Excel VBAマクロとOutlookを使ってメールを一括自動送信する方法
はじめに
Excelのスプレッドシートに記載されたユーザーへ、一人ひとり異なる個別情報を含んだメールを一括送信する必要がある場面は少なくありません。本記事では、ExcelのVBAマクロを使い、パソコンに設定済みのOutlookプロファイルから自動的にメールを送信する方法を解説します。
前提となるデータ形式
たとえば、次のような列構成のExcelファイルを想定します。
メールアドレス | 氏名 | 最終パスワード変更日 | アカウント状態
送信するメールのテンプレート
リスト内の各ユーザーに対して、以下のテンプレートでメールを送信します。
件名: woshub.comドメインのアカウント状態について
本文:
Dear %FullUsername%,
Your account in woshub.com domain is in %status% state
The date and time of the last password change is %pwdchange%
%FullUsername%(氏名)、%status%(アカウント状態)、%pwdchange%(最終パスワード変更日)の部分には、各行のセルの値が自動的に挿入されます。
マクロの作成手順
まず新しいマクロを作成します。表示 → マクロ を選択し、マクロ名(send_email)を入力して作成をクリックしてください。

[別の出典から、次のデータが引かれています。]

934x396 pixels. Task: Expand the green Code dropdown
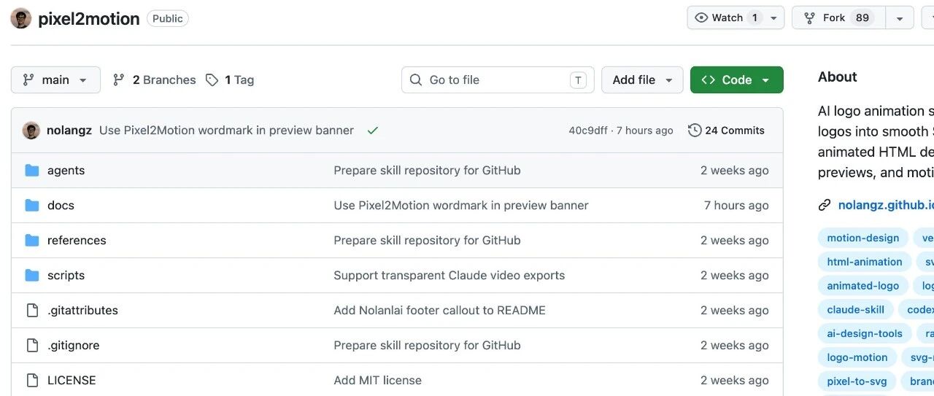737,80
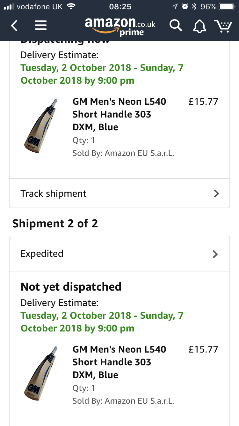The width and height of the screenshot is (239, 426).
Task: Open Track shipment chevron
Action: point(216,194)
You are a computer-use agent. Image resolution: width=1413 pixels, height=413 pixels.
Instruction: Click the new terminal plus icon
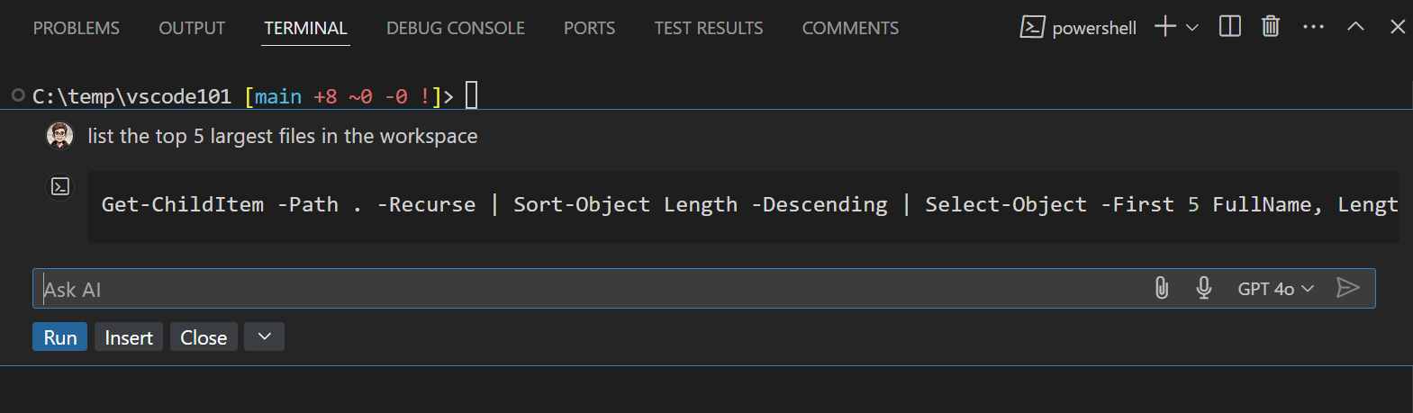(x=1164, y=27)
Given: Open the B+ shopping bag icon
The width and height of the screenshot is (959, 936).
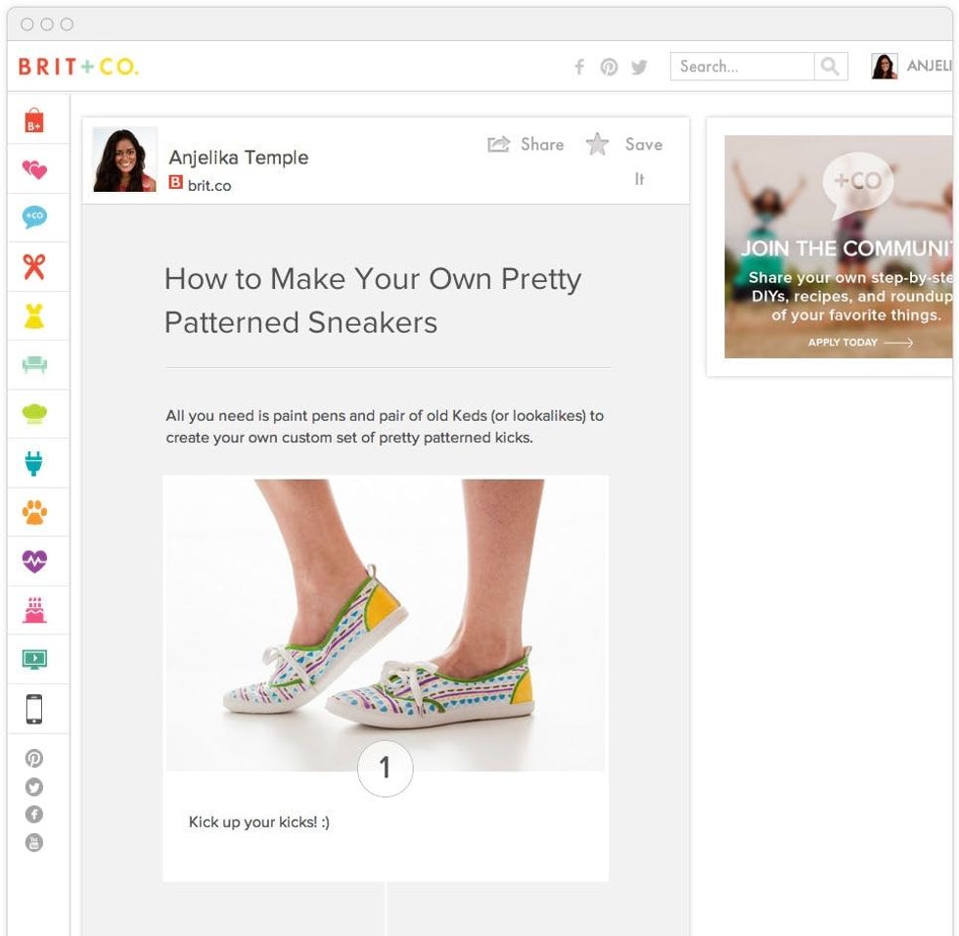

表示されたVBAエディターに、以下のコードをコピー&ペーストします(コメントも参考にしてください)。メール送信の自動化には、VBAスクリプト内でOutlookオブジェクトを作成・操作できる CreateObject("Outlook.Application") 関数を使用します。

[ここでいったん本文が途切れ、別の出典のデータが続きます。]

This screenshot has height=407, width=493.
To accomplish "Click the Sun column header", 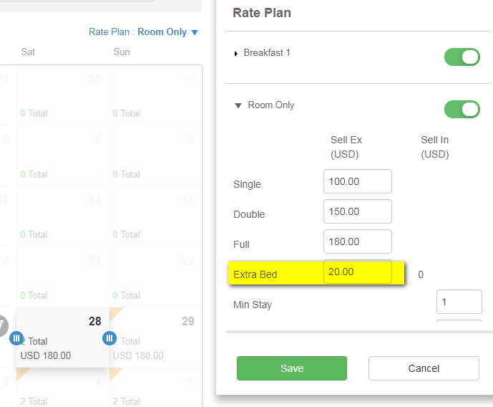I will click(x=122, y=52).
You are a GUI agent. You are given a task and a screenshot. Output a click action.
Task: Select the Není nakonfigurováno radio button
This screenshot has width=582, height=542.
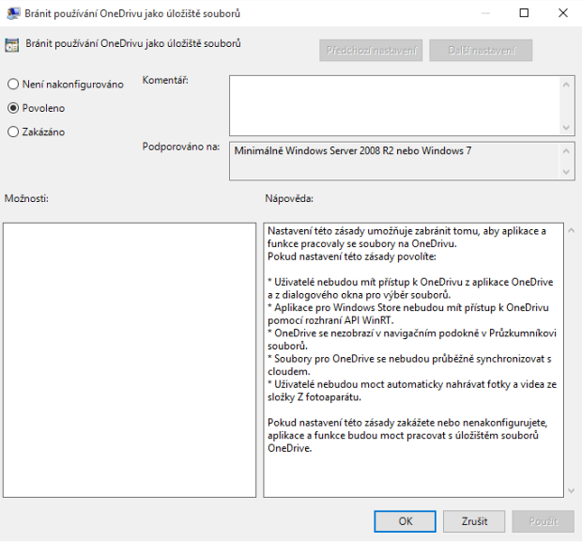click(x=13, y=85)

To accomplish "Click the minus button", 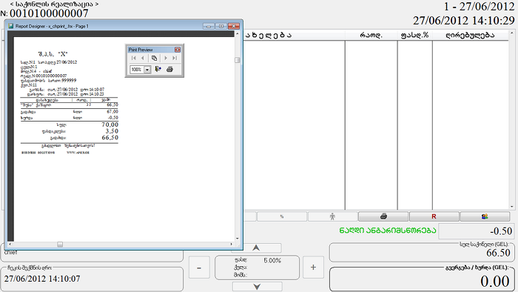I will point(199,268).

重要: 送信元のパソコンにはOutlookプロファイルが設定されている必要があります。このメールボックス(およびメールアドレス)が差出人として使用されます。
Sub send_email()
Dim olApp As Object
Dim olMailItm As Object
Dim iCounter As Integer
Dim Dest As Variant
Dim SDest As String
' 件名
strSubj = "Your account status on woshub.com domain"
On Error GoTo dbg
' 新しいOutlookオブジェクトを作成
Set olApp = CreateObject("Outlook.Application")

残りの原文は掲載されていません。